De notre côté de l’Atlantique, nous n’aimons pas trop le biopic. Trop américain, trop casse-gueule, trop souvent académique, lisse, didactique et nationaliste sur le thème du grand-homme. On pourrait émettre l’hypothèse que les États-Unis n’ayant pas d’Histoire, Hollywood ressent le besoin de combler ce vide de grandes figures en en créant de concert avec les autres industries créatives (souvent la chanson ; et de plus en plus ces dernières années). Walk the Line, au-delà du biopic, est un film réussi : en reconstituant la vie de Johnny Cash, l’Homme en Noir, un des plus géniaux auteurs-compositeurs-interprètes de la musique américaine, le film recrée surtout les années 1950.

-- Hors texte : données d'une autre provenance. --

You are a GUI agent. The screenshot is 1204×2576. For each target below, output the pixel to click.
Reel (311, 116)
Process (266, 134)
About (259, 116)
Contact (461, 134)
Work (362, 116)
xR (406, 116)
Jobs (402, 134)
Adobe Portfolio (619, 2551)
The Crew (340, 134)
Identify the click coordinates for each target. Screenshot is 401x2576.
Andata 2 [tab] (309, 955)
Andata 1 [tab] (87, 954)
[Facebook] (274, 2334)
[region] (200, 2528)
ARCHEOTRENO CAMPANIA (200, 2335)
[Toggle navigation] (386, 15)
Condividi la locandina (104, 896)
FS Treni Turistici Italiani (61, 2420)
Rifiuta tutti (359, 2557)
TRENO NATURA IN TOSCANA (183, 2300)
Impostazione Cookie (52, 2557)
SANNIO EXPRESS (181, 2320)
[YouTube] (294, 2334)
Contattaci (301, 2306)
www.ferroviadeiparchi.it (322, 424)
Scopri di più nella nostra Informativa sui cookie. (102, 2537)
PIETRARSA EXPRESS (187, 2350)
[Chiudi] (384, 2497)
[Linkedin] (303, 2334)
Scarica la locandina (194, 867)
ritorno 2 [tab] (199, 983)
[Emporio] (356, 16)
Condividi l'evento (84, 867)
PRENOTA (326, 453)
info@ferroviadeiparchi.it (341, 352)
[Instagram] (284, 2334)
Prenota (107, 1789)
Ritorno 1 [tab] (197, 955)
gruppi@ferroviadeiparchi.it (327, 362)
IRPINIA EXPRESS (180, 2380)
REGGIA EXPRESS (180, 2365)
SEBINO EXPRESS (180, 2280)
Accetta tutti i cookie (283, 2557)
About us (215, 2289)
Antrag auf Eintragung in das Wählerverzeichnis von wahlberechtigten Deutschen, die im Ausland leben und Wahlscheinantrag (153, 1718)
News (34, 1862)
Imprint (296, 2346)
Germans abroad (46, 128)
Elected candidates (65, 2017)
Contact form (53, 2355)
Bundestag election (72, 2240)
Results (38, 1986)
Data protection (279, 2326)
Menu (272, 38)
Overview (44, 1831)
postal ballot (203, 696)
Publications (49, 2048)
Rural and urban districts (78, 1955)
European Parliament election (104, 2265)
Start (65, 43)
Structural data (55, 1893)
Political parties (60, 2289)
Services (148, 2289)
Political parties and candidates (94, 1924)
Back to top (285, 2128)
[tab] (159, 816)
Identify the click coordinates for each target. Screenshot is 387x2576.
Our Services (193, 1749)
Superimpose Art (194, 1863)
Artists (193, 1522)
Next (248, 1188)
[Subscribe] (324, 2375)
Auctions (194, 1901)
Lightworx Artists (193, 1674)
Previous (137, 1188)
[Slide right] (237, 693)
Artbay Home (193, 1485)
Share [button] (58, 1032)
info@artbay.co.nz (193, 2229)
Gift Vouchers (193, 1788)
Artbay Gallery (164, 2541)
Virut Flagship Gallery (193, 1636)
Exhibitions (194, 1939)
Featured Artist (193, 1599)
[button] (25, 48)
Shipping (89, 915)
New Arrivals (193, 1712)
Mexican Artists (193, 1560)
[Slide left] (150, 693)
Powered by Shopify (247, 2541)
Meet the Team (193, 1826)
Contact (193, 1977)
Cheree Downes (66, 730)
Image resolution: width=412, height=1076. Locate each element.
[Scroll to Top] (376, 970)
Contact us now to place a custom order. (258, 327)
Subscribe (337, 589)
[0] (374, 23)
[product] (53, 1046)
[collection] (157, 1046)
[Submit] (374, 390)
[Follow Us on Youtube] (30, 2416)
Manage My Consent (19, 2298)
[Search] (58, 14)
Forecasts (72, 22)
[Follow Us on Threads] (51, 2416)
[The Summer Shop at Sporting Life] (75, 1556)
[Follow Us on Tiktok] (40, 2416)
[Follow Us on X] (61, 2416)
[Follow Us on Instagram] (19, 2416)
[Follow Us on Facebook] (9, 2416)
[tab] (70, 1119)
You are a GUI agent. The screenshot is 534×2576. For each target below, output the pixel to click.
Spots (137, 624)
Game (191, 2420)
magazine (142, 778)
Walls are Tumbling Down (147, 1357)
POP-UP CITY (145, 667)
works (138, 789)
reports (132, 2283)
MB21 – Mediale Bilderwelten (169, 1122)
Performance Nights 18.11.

J. R. Cash est le deuxième fils d’une famille de paysans pauvres de l’Arkansas, qui rêve en écoutant la radio et en particulier la jeune June Carter. Son grand frère Jack meurt prématurément et il s’en sentira coupable toute sa vie à cause de la haine tenace de son père. Ce traumatisme fondateur est traité assez subtilement par le film : ouverture sur la « loge » de Cash à Folsom, où il s’apprête à enregistrer le fameux album At Folsom Prison (1968) et d’où l’on entend les applaudissements d’impatience des prisonniers, Johnny Cash fixe une scie circulaire, la même que celle qui a tué son frère. Le film repart en arrière sur l’enfance, le début de carrière, et se termine dans les années 1960 avec le mariage avec June Carter.
Si l’on n’est pas particulièrement fan de Johnny Cash (c’est mon cas), on peut profiter des deux grandes qualités du film : la musique, et l’histoire d’amour sublime entre Johnny et June. Joaquin Phoenix ne ressemble certes pas à Johnny Cash, ni physiquement ni vocalement, mais il interprète magnifiquement ses chansons avec sa voix profonde et des mimiques du visage proches de la transe, absolument fascinantes. Et malgré tout son charisme et le magnétisme presque mystique, parfois inquiétant de son jeu, il se fait voler la vedette par Reese Witherspoon, éblouissante en June Carter, insufflant de la vie et une force incroyable au film, tout en chantant magnifiquement bien. Leur trop court duo sur Time’s a Wastin’ est le plus beau moment du film, on y perçoit tout : l’indéniable attirance des personnages, la complicité des acteurs-chanteurs, et l’interdit moral de ces États-Unis puritains des années 1950 (June Carter était d’ailleurs une femme libre avant l’heure, divorcée deux fois avant Cash). James Mangold filme les scènes de concert avec beaucoup de talent ; Cocaine Blues à Folsom est encore plus vibrante et habitée que le vrai album, on ressent la communion dingue entre Cash/Phoenix et les détenus. L’ambiance des honky tonks lors des tournées de ces jeunes artistes naissants dans les années 1950, aujourd’hui mythiques, est jouissive pour qui s’intéresse à l’époque : on voit et entend un Elvis, un Jerry Lee Lewis, un Carl Perkins, un Roy Orbison…
J’aime la country, ce genre musical si américain, précisément pour ce qu’elle dit de ce pays fou. Walk the Line réussit ce tour de force de rester dans le cadre du biopic de Johnny Cash tout en le dépassant pour raconter une époque et un pays à travers sa musique et ses musiciens. Chapeau bas (de cow-boy) James Mangold, et vivement Dylan.